[[ Dataset extract, beginning ]]

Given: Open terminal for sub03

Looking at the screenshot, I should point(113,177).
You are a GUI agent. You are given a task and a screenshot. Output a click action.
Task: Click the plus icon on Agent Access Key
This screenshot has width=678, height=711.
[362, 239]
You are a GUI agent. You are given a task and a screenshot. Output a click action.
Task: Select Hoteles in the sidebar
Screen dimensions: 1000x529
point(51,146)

[[ Dataset extract, end ]]
[[ Dataset extract, beginning ]]

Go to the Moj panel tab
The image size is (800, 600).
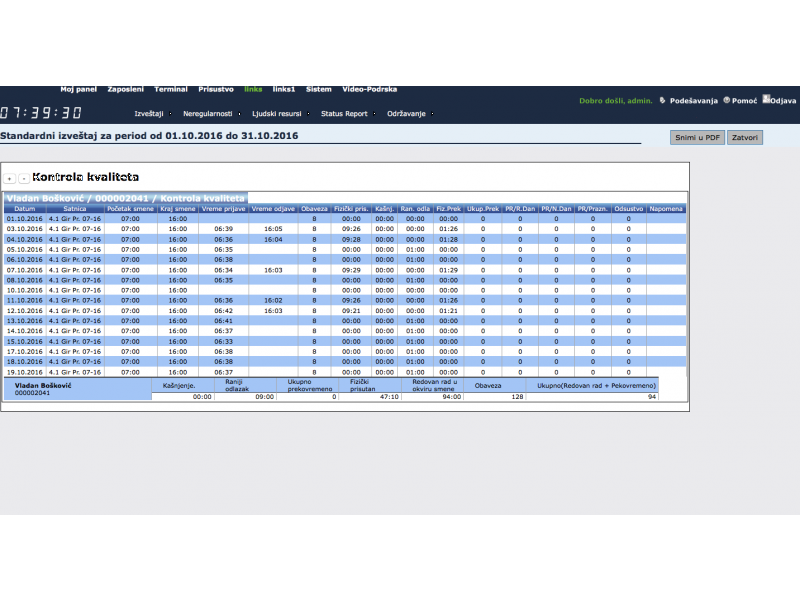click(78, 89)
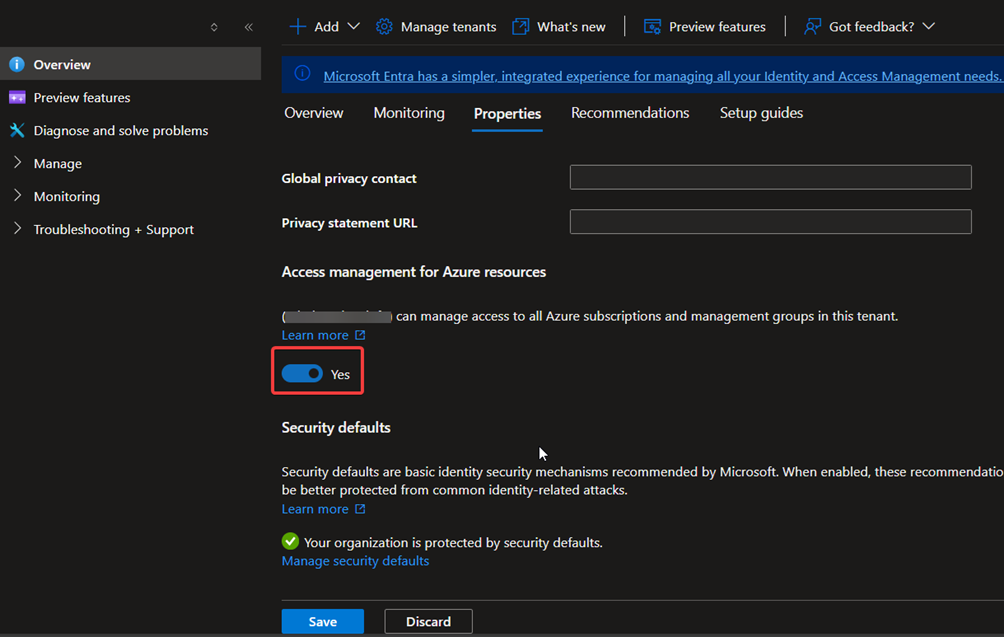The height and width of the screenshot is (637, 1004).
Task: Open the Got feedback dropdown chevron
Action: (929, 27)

[[ Dataset extract, end ]]
[[ Dataset extract, beginning ]]

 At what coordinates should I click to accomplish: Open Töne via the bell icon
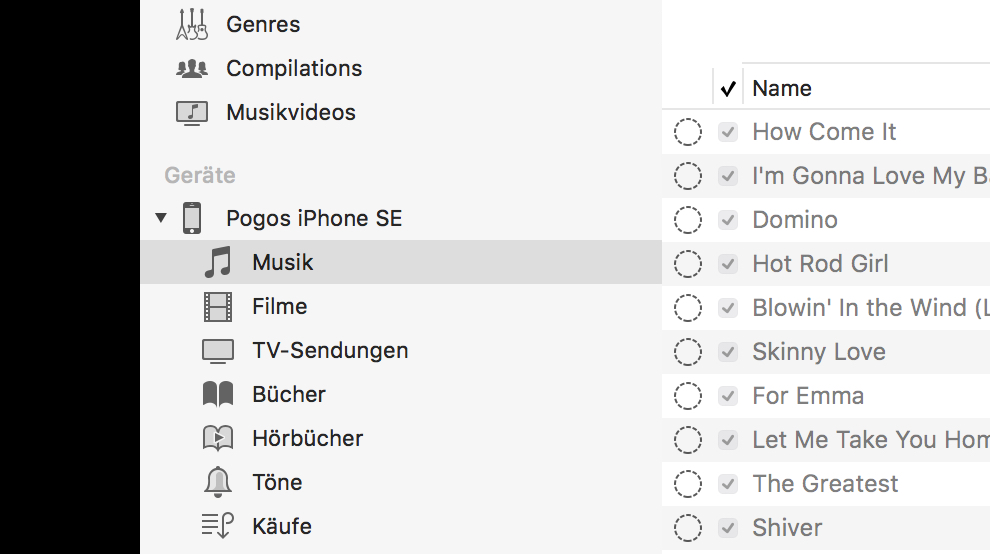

[[ Dataset extract, end ]]

* _Description of the task_
Say how many lines of the data include the word "icon". Respond with the number alone.

* _Written answer_
2